- Opening Delimiter -
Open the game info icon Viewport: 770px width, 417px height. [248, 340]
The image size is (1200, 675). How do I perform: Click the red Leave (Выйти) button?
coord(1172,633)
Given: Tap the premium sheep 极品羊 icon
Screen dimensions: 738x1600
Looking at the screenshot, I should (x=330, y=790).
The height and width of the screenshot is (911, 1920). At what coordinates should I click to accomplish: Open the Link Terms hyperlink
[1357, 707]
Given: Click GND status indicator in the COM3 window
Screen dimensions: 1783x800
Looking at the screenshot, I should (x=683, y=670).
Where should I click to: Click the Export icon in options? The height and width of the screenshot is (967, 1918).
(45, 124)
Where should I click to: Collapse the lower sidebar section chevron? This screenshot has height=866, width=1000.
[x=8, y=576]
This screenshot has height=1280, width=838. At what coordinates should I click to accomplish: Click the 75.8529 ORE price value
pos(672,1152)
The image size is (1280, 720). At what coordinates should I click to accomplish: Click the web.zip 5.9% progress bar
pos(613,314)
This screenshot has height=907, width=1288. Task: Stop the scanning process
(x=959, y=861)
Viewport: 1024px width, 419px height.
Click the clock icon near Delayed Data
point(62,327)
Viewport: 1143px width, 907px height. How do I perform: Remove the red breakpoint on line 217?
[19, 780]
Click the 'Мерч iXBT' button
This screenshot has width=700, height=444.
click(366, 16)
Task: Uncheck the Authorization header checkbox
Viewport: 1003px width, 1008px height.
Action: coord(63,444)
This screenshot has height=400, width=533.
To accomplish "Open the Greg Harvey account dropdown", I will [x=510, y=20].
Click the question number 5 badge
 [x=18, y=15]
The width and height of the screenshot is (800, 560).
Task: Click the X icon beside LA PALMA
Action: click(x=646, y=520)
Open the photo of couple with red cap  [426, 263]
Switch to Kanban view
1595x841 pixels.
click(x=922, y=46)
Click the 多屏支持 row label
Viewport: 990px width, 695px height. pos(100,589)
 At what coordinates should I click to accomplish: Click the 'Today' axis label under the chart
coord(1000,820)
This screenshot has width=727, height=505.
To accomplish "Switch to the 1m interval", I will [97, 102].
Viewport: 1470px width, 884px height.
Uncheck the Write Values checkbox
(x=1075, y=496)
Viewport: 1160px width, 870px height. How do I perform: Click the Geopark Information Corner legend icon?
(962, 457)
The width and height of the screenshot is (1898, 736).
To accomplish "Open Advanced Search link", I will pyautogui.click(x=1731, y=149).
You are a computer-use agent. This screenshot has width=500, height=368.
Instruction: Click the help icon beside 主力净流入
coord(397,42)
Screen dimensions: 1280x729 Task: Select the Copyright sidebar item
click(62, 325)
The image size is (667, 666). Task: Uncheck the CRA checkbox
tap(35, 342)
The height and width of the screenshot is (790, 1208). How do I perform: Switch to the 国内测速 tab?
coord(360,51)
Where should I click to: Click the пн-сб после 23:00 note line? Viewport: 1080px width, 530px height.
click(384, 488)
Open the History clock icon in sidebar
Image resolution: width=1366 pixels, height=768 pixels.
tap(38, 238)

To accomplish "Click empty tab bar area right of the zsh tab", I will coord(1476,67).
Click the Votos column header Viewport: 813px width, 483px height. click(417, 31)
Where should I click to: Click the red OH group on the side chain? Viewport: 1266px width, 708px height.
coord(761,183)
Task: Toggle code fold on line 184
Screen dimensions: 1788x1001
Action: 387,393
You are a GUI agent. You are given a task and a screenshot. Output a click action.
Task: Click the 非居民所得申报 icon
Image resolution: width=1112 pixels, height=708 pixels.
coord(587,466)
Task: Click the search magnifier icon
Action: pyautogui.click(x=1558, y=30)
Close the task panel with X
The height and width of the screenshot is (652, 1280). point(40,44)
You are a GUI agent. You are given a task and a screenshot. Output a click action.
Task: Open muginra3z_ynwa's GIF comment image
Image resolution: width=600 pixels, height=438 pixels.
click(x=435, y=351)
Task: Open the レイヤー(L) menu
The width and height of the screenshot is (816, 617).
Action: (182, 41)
- Closing Delimiter -
Required action:
Copy out only the lines of the records above from the one with "Uncheck the Write Values checkbox" through the one with "Task: Click the 非居民所得申报 icon", exactly as they stand, both included.

Task response:
Uncheck the Write Values checkbox
(x=1075, y=496)
Viewport: 1160px width, 870px height. How do I perform: Click the Geopark Information Corner legend icon?
(962, 457)
The width and height of the screenshot is (1898, 736).
To accomplish "Open Advanced Search link", I will pyautogui.click(x=1731, y=149).
You are a computer-use agent. This screenshot has width=500, height=368.
Instruction: Click the help icon beside 主力净流入
coord(397,42)
Screen dimensions: 1280x729 Task: Select the Copyright sidebar item
click(62, 325)
The image size is (667, 666). Task: Uncheck the CRA checkbox
tap(35, 342)
The height and width of the screenshot is (790, 1208). How do I perform: Switch to the 国内测速 tab?
coord(360,51)
Where should I click to: Click the пн-сб после 23:00 note line? Viewport: 1080px width, 530px height.
click(384, 488)
Open the History clock icon in sidebar
Image resolution: width=1366 pixels, height=768 pixels.
tap(38, 238)

To accomplish "Click empty tab bar area right of the zsh tab", I will coord(1476,67).
Click the Votos column header Viewport: 813px width, 483px height. click(417, 31)
Where should I click to: Click the red OH group on the side chain? Viewport: 1266px width, 708px height.
coord(761,183)
Task: Toggle code fold on line 184
Screen dimensions: 1788x1001
Action: 387,393
You are a GUI agent. You are given a task and a screenshot. Output a click action.
Task: Click the 非居民所得申报 icon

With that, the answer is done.